Helping landscape architects decide the best seeds to plant in a certain area earned an Honors Award in the Communications category of the 2010 American Society of Landscape Architects’ (ASLA) Student Awards competition for Nick Serrano, MLA ‘11, and other members of his Emerging Media Fellows team.
Their invention, JFNew’s NativeSpec, is a database that will enable users to create a seed or plug mix tailored to the unique conditions of each site.
“In one way, winning this national award was a sense of accomplishment, but equally important, it was encouragement to keep doing more. It’s really just a start for me,” says Serrano, the project lead.
Landscape architects have traditionally relied either on using standard mixes available from native plant nurseries or hiring specialists who build custom mixes.

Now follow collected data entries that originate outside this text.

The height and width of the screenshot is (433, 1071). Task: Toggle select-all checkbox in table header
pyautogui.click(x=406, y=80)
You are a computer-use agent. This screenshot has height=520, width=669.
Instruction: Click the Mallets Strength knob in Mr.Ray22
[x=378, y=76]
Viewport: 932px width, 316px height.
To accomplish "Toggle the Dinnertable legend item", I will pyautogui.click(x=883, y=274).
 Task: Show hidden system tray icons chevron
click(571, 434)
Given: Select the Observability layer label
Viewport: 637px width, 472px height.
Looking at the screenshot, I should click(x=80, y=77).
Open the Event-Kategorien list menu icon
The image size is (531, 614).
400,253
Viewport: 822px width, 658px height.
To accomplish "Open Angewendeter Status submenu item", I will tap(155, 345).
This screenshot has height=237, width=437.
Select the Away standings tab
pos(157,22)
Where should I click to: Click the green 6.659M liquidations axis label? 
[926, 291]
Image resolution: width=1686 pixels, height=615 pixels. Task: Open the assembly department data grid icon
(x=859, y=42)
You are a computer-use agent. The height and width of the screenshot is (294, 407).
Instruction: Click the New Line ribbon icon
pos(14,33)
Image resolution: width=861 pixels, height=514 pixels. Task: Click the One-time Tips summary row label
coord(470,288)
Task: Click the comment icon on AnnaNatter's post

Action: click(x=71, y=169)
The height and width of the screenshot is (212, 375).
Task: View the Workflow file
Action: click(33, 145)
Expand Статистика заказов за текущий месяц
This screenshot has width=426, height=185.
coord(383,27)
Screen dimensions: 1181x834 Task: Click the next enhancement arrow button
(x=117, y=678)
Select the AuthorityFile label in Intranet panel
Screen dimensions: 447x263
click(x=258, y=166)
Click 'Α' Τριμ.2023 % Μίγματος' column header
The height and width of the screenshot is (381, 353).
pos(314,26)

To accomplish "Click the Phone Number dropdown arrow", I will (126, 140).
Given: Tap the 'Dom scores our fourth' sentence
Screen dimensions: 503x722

Standard seed mixes are limited in the combinations of site characteristics for which they are adapted, resulting in more plant failures and customer disappointment.
“I think NativeSpec will help promote environmentally conscious design because of its ‘tip of the finger’ accessibility,” said Jody Rosenblatt Naderi, chair of Ball State’s landscape architecture department. “This will likely be used as a communication tool by landscape architects in their work with other professionals, clients, and stakeholders as well as a design tool in plant material selection.”
NativeSpec allows the user to review the environmental characteristics of a given location, with the database displaying all plants viable for the intended project. Then, each time the user inputs more or less of each plant type, correcting information—such as the cost of the seeds, average site ecological value and how each plant will look—is updated, allowing the user to consider alternatives. With NativeSpec, landscape architects make better informed planting decisions, facilitating more environmentally sound planting designs sensitive to the specific ecological context of each site.
In 2011, Serrano will be a research fellow at the Smithsonian Institution, working on his thesis, which looks at the aesthetics of planting design. After graduation, Serrano wants to work internationally, specifically as a landscape architect in the burgeoning Latin American market.
He says the landscape architecture program at Ball State is the perfect setting for the kind of creativity and innovation represented in NativeSpec.
“The landscape architecture program recognizes a student's strengths and builds upon them,” he says. “We also have excellent faculty advisors who go beyond the role of ordinary professor to engage and challenge students, rather than simply teaching them. They do not deliver information—they really foster learning.”
For the NativeSpec project, Serrano collaborated with five other students: Brittany Harvey, who also won the award, Saul Jones, George Keller, Elizabeth Marthaler, and Caroline Weidman. They represented multiple majors, including landscape architecture, natural resources and environmental management, communication studies and accounting—another trademark of Ball State’s focus on immersive learning. Faculty mentors included Martha Hunt, a landscape architecture professor, Chris Turvey from Emerging Technologies, and Bob Koester, director of Center for Energy Research/Education/Service (CERES).
Emerging Media Fellows is a part of Building Better Communities Fellows.